You can read the full piece in Chainlink HERE.
Global News
The Strait of Hormuz situation is still front and center this week, with a fragile ceasefire in place but U.S. naval pressure on Iran continuing to disrupt a meaningful share of global oil flows.
Crude has pushed above $120, reigniting inflation concerns and forcing central banks to rethink how quickly they can begin to ease policy.
In a major shift, the UAE has moved to leave OPEC, signaling a breakdown in coordinated supply strategy among Gulf producers. The TLDR version of this is that this now introduces a new layer of uncertainty into global energy markets, where a fragile state of cohesion has historically been the backbone of price control.
If we start to see other producers begin prioritizing market share over discipline, it raises the risk of more volatile oil prices and potential oversupply scenarios.
At the same time, Ukraine has stepped up pressure on Russia, keeping the Eastern European front active alongside Middle East tensions.

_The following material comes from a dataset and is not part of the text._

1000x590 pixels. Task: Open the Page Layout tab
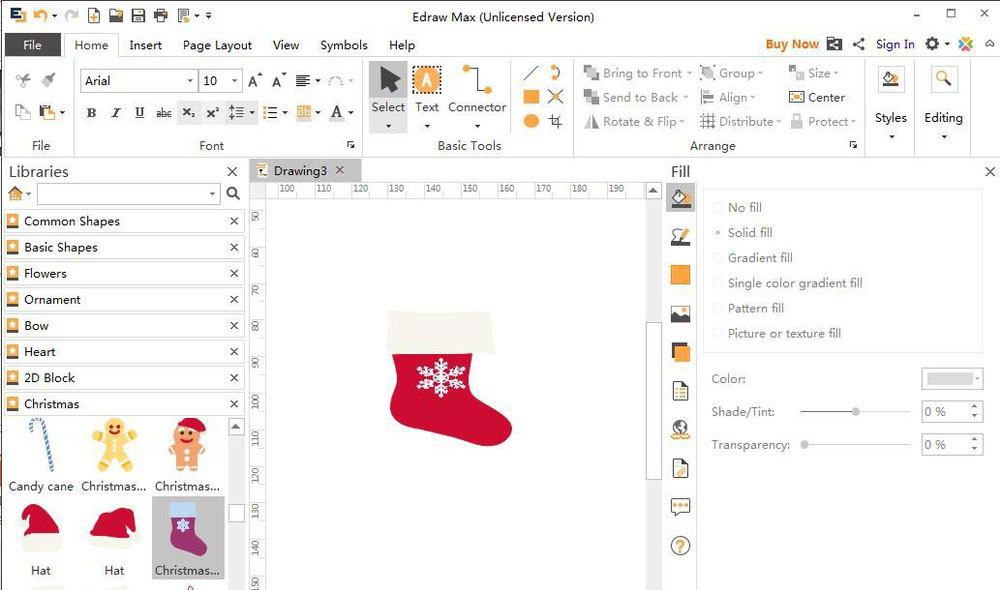217,45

The effects are already spreading, with governments and consumers accelerating the push toward energy security and alternatives as volatility resets expectations.

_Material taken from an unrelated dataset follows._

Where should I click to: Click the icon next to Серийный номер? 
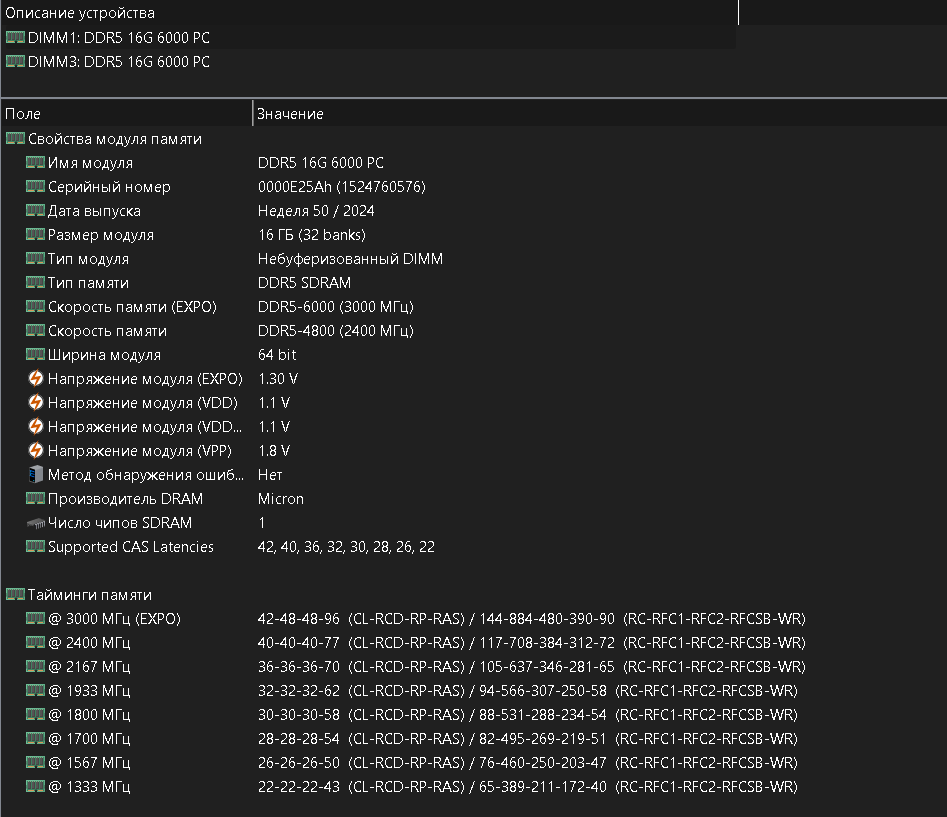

On the heels of our post on UFOs, missing scientists, and black budget defense programs President Trump revealed this week that the government will be releasing "as much as we can" on UFOs in the near future
A drone hitting an airliner was reported in San Diego, California, on a Boeing 737 jumbo jet operated by United Airlines
The FBI announced that 25 defendants have been convicted in $215 million Nigerian-linked fraud scheme targeting over 1,000 victims across 47 states (Polymarket)
The Department of War on X announced that they have entered into new agreements with 7 of the world’s largest AI companies in an effort to deploy the leading edge tech to the front lines.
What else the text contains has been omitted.